Прошло около полмесяца. С 13 января мы не только не мылись, но практически и не умывались. Сорокаградусный мороз постоянно держал все тело в напряжении. Сон был урывками у костра, глаза разъедало дымом, обмундирование приходило в негодность от обжигающего огня костра. Светлого времени суток было мало, жили в основном в темноте. Шесть часов в полевом карауле длились бесконечно. Чтобы не заснуть, я всегда носил винтовку на плече. Если от усталости я засыпал на ходу, падая, я ронял винтовку, которая толкала меня и я снова просыпался. Постепенно наступала какая-то апатия. Не было конца зиме, не было конца усталости.
А вокруг была неописуемой красоты природа. Днем снег невероятной белизны лежал под сверкающим на голубом небе солнцем. Снег был пушистый, легкий и глубокий. Так что можно было утонуть в нем. Лес еловый и сосновый стоял на фоне этой потрясающей бе-лизны. Ночью в небе горели огромные яркие звезды. Все в природе тихо, торжественно, ни ветерка.
Только отдаленный грохот орудийных залпов нарушал эту торжественность.
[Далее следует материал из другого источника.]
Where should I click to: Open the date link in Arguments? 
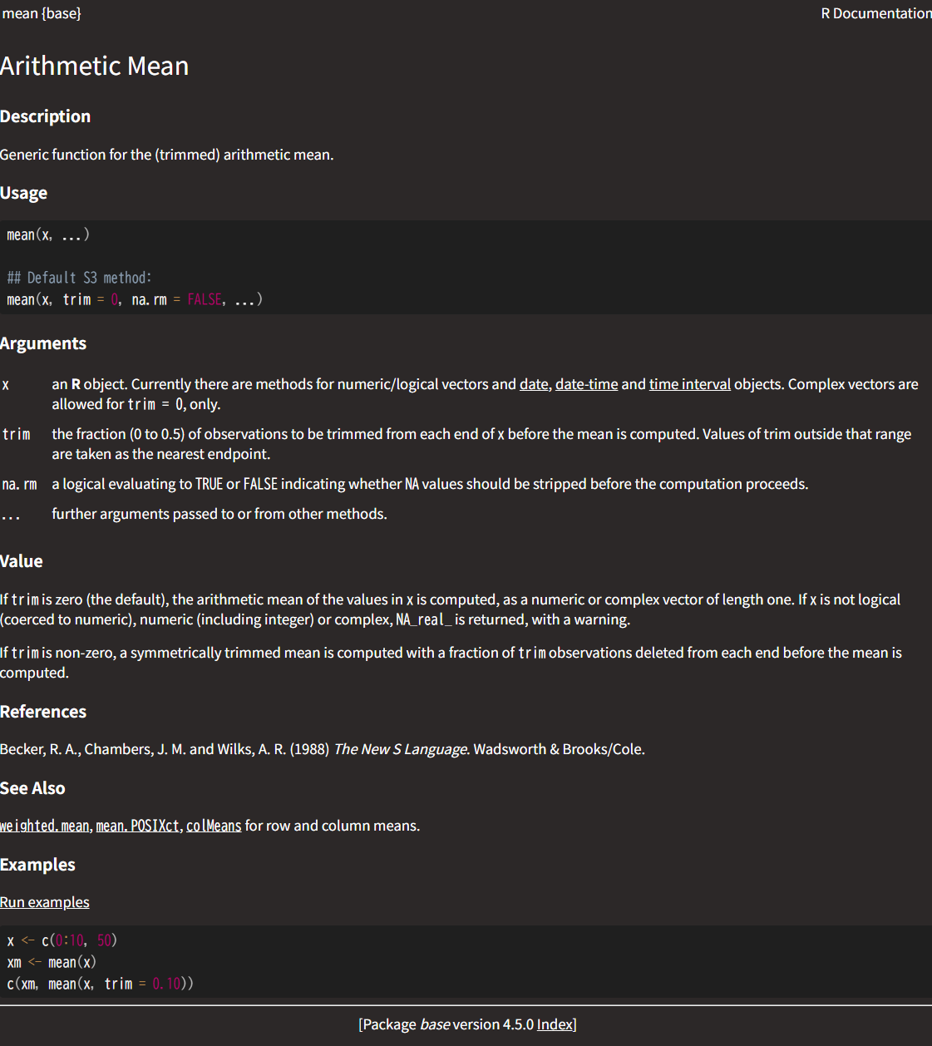point(534,384)
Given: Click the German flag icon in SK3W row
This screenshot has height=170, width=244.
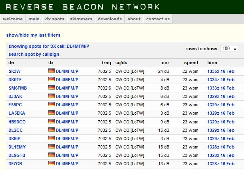Looking at the screenshot, I should [x=51, y=71].
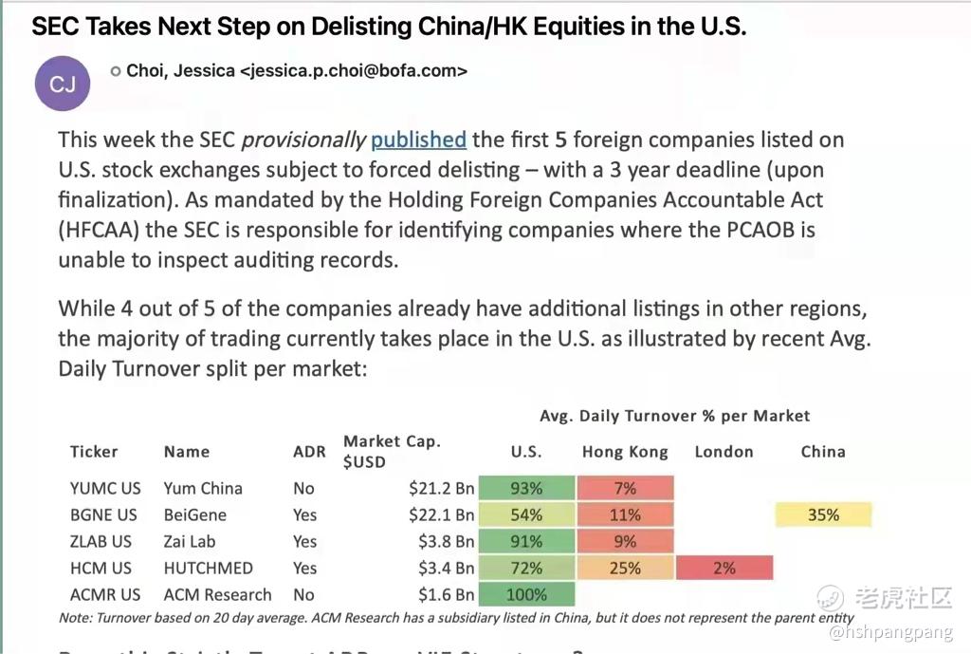971x654 pixels.
Task: Open the 'published' hyperlink
Action: 418,140
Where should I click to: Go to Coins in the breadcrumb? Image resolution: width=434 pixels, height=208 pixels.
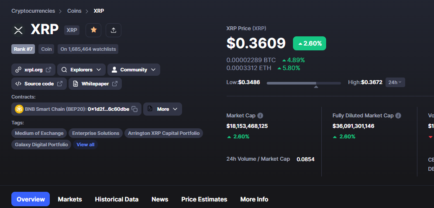74,11
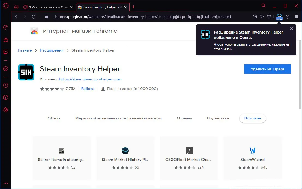
Task: Switch to the Отзывы tab
Action: 184,118
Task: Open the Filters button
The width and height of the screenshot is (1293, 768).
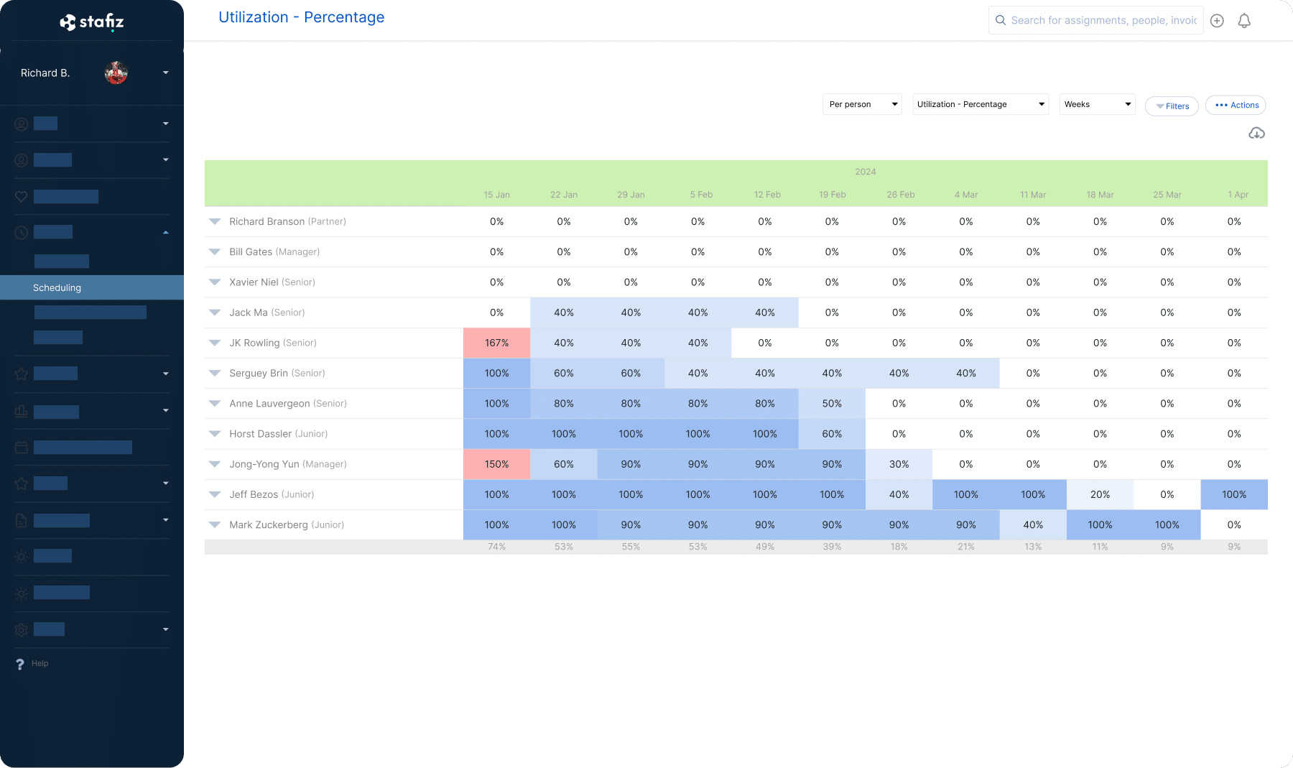Action: tap(1172, 106)
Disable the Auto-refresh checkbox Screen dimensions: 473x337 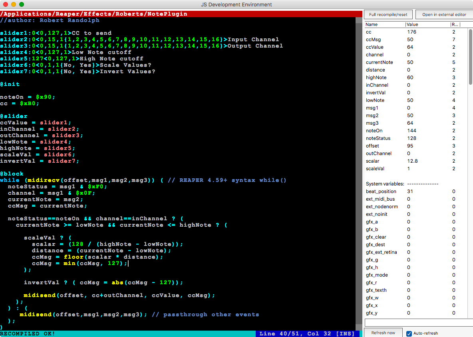click(x=409, y=333)
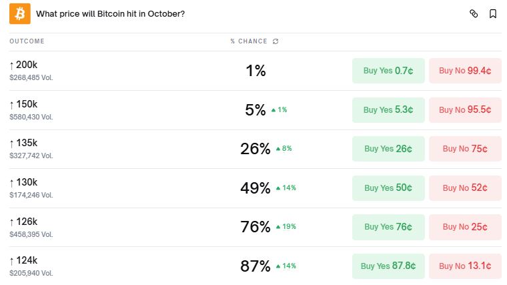Click Buy Yes 76¢ for 126k
Viewport: 507px width, 285px height.
click(388, 227)
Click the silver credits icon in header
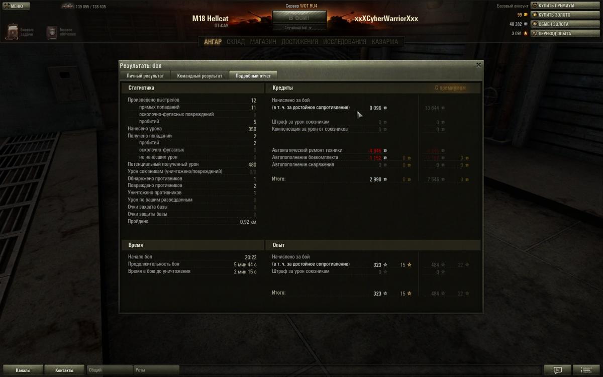Screen dimensions: 603x377 [x=526, y=24]
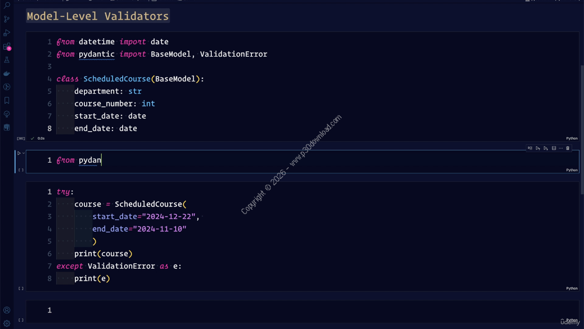Viewport: 584px width, 329px height.
Task: Open Manage settings gear icon
Action: pos(7,324)
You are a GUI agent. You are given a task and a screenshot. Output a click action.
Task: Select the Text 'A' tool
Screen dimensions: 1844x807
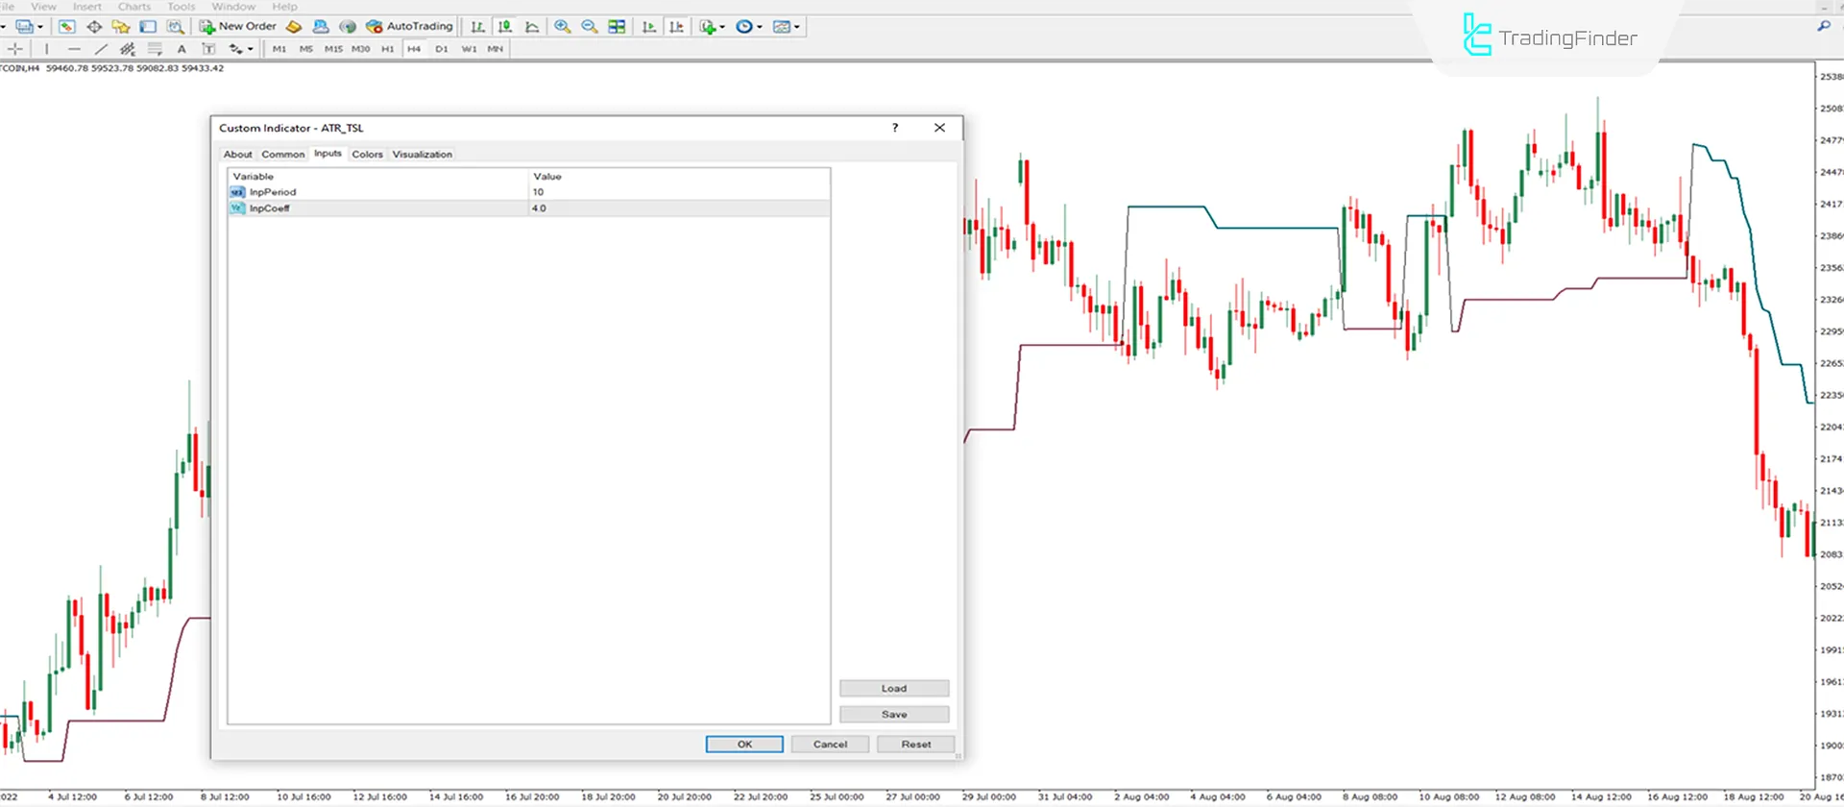pos(182,49)
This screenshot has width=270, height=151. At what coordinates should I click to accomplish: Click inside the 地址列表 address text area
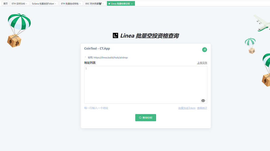tap(146, 84)
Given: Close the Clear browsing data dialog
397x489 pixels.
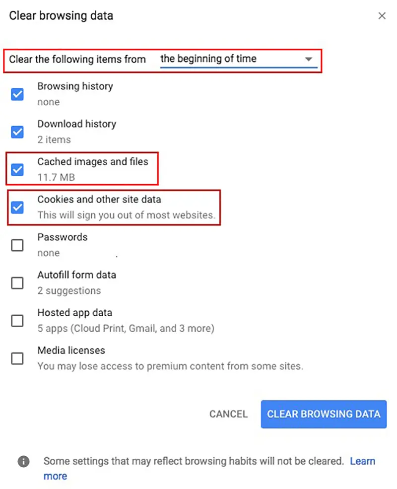Looking at the screenshot, I should [x=382, y=16].
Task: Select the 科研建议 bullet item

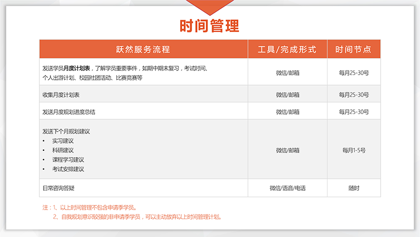Action: point(62,150)
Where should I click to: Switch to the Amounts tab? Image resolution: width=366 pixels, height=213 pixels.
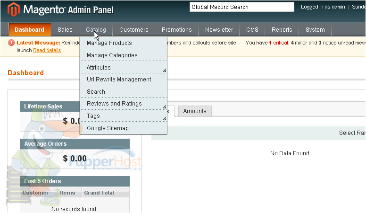[x=195, y=111]
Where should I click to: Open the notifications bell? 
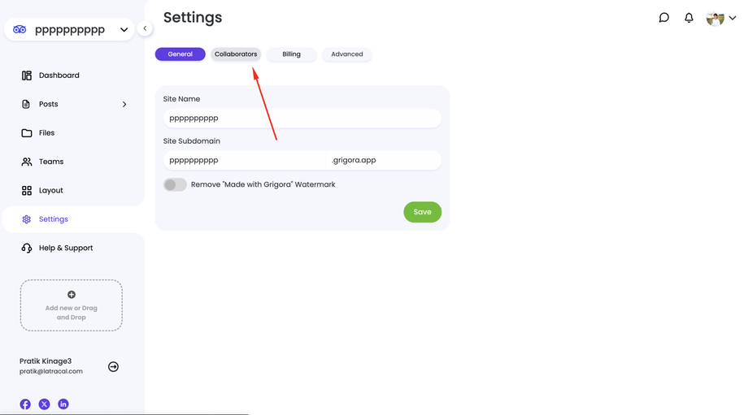pos(689,18)
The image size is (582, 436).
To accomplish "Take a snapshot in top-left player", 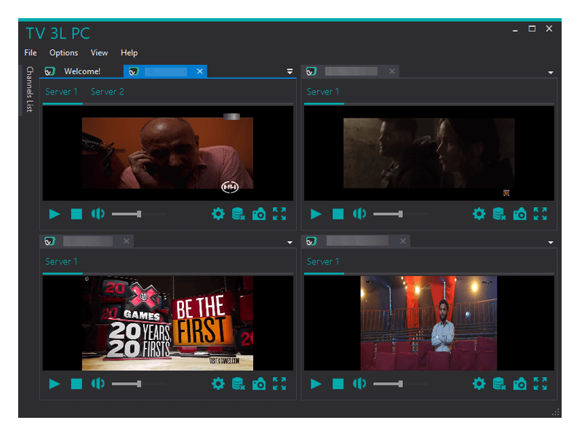I will [x=259, y=214].
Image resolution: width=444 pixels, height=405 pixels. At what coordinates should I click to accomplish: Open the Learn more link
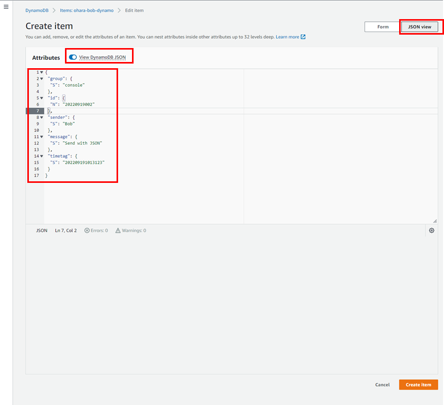coord(287,37)
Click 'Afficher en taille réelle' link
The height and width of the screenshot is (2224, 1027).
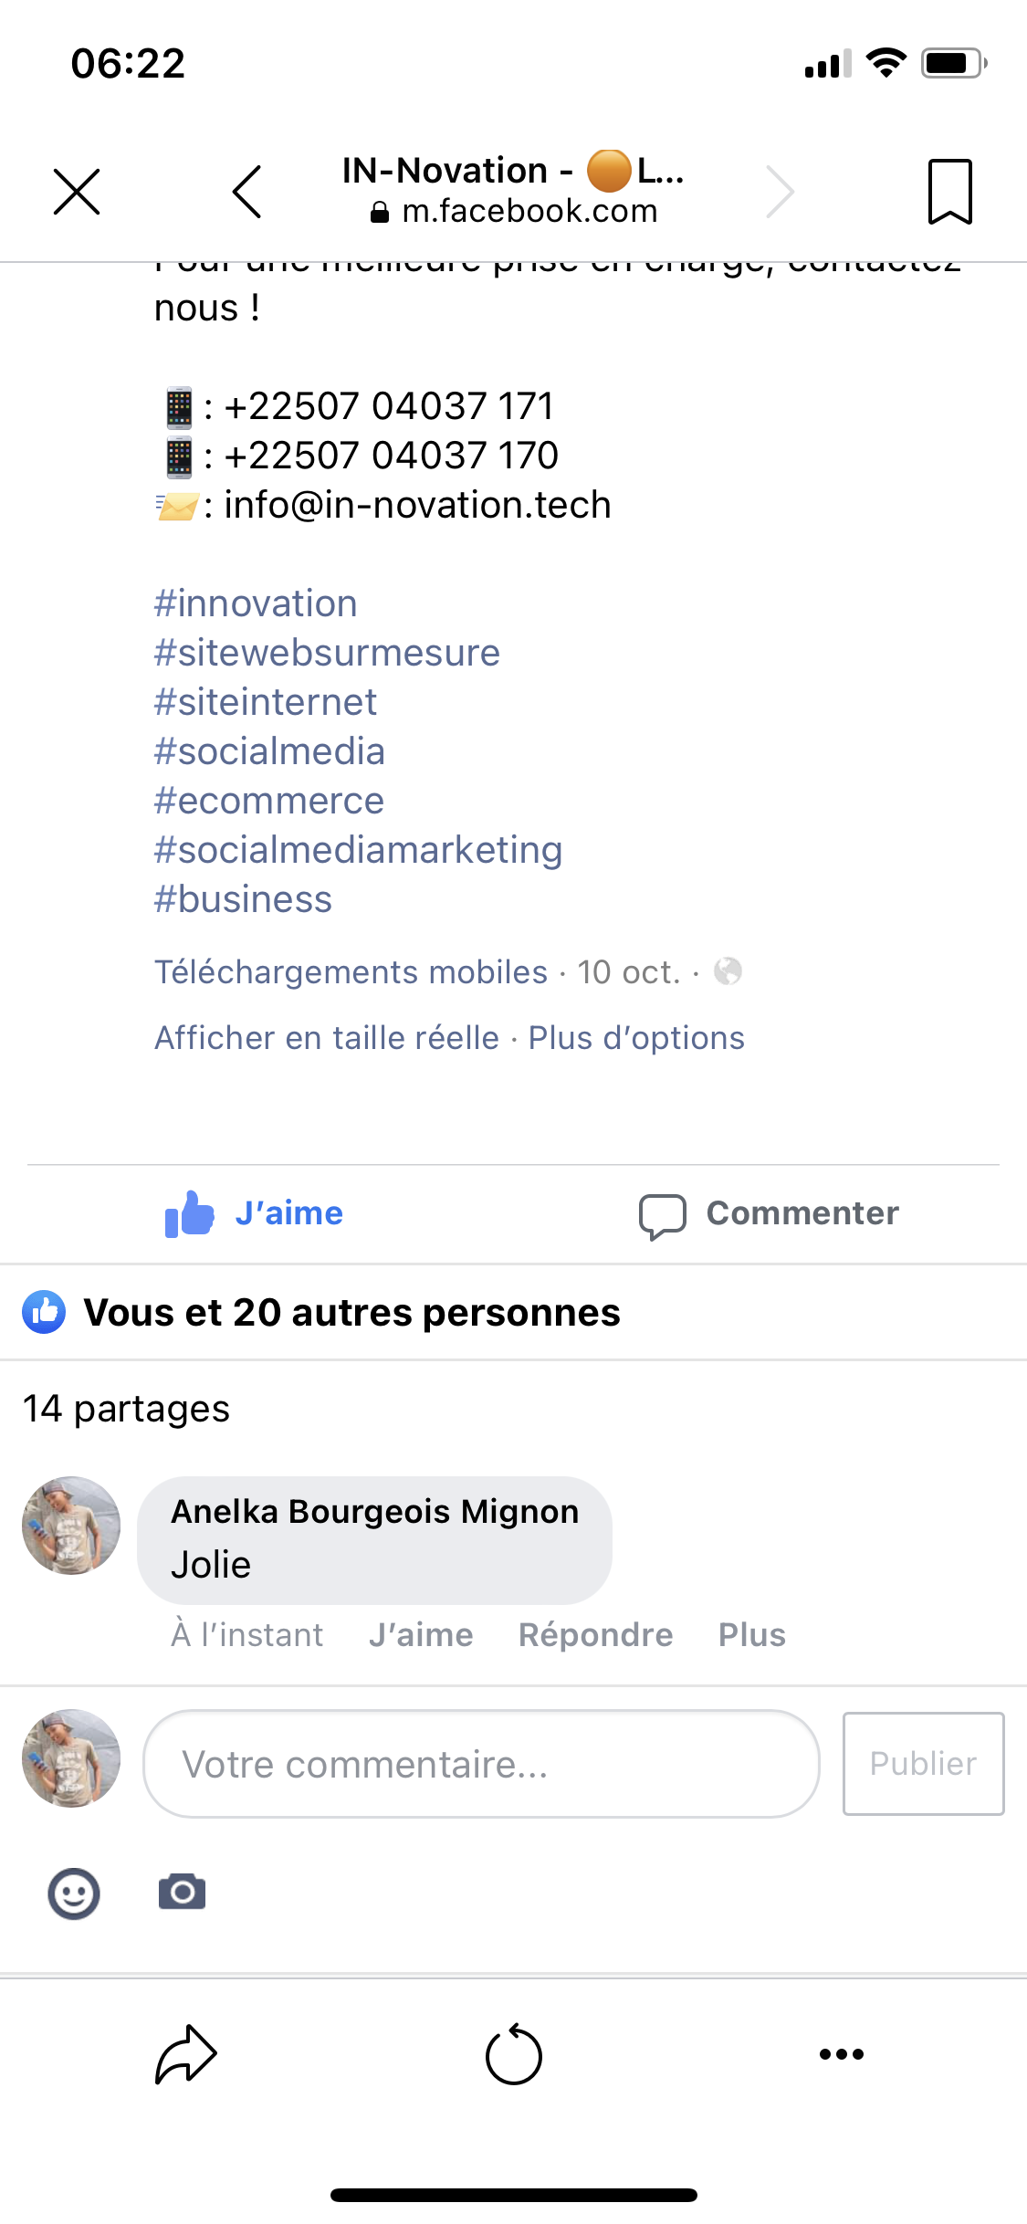327,1038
Наш добровольный письмоносец Костя Шедзиловский, прозванный таратошей за свою быструю, порой неразборчивую речь, аккуратно доставлял нам почту и, удивительное дело, я начал получать письма от родных из дома и сам начал писать им, сидя у костра, маленькие грязные бумажки, которые просто складывались треугольником и в таком виде доставлялись адресату. Костю все очень любили. Он был неутомимым почтальоном, таким же рассказчиком, всегда веселым, добрым товарищем, готовым любому прийти на помощь. Он был из потомственных моряков-балтийцев. Плавал на «торгашах» и кроме флота у него не было большего кумира.
К середине февраля наше войско (рота автоматчиков) представляла собой неприглядное зрелище: в обгоревшем обмундировании (у меня сгорела половина шапки и я сверху на оставшуюся часть одевал каску), грязные, небритые, со слезившимися глазами от постоянного дыма костра, закопченые, одуревшие от бессонницы бойцы никак не походили на тех газетных автоматчиков, которые на броне танков первыми врывались в занятые противником населенные пункты. В двадцатых числах февраля в таком виде предстали мы перед комиссаром Ломоносовым, совершавшим инспекционный объезд частей. Зрелище для него было неожиданное. Руководство срочно принимало решения.
5.
К этому времени пришло время перемен. Во-первых нас переводили на новый участок, во-вторых прибыли, наконец, автоматы, в-третьи: рота пополнилась личным составом: Вомкин, Вишняков, Кокаев, Бондаренко и др.
Снова долгий, долгий переход на лыжах ночью. Новый участок обороны ничем не отличался от предыдущего: тот же лес, тот же снег немного другой рельеф и пейзаж.
Здесь наконец пришла идея посмотреть как живут в зимних условиях бойцы соседней сухопутной дизизии.
Отрядили представителей и они привезли тайну сухопутной премудрости.
Через 2—3 дня были отрыты котлованы землянок, потом положены срубы в 3—4 бревна и сверху бревенчатый накат, который забросали вырытой глиной. Когда рыли котлован для землянок 2-го взвода, наткнулись на камни. По предложению нашего командира взвода Басманова Н. А. решили взорвать это препятствие. Заложили тол и зажгли шнур. Все отошли в укрытие. И хорошо сделали! Тола положили не скупясь. Рвануло так, что здоровенный булыжник улетел к кухне, где колдовал кок Решетняк, и угодил прямо в котел с готовой кашей. Прибежал разгневанный Гриша, готовый наставить шишек здоровенным половником всем рационализаторам, которые испортили ему готовую кашу. Кое-как урегулировали конфликт.
Землянки были готовы, а еще через пару дней привезли на лошадке со станции железные печурки и трубы к ним, после чего мы сразу почувствовали, что вернулись к цивилизации. В котелке на печке можно было растопить и согреть воду для того, чтобы умыться и побриться (я лично обходился пока без бритвы) и вскипятить воду для чаепития (без заварки, конечно). Печурка обогревала землянку, освещала ее в длинные темные вечера и ночи (можно было и письмо написать), являлась центром притяжения для бесконечных разговоров, рассказов, шуток и песен. Жизнь стала совершенно другой. После 6 часового караула можно было раздеться, посидеть у жаркой печки, снять рубашку и потереть ее о горячую трубу в порядке проведения дезинсекции, попить горячего «чая», послушать рассказы о геройских и любовных подвигах. Особенно отличался искусством рассказчика черноморский моряк Дмитрий Кокаев, который плавал на судне «Фабрициус», носившем у черноморских моряков прозвище «Пароход вверх колесами», связанное с конструктивными особенностями этого судна.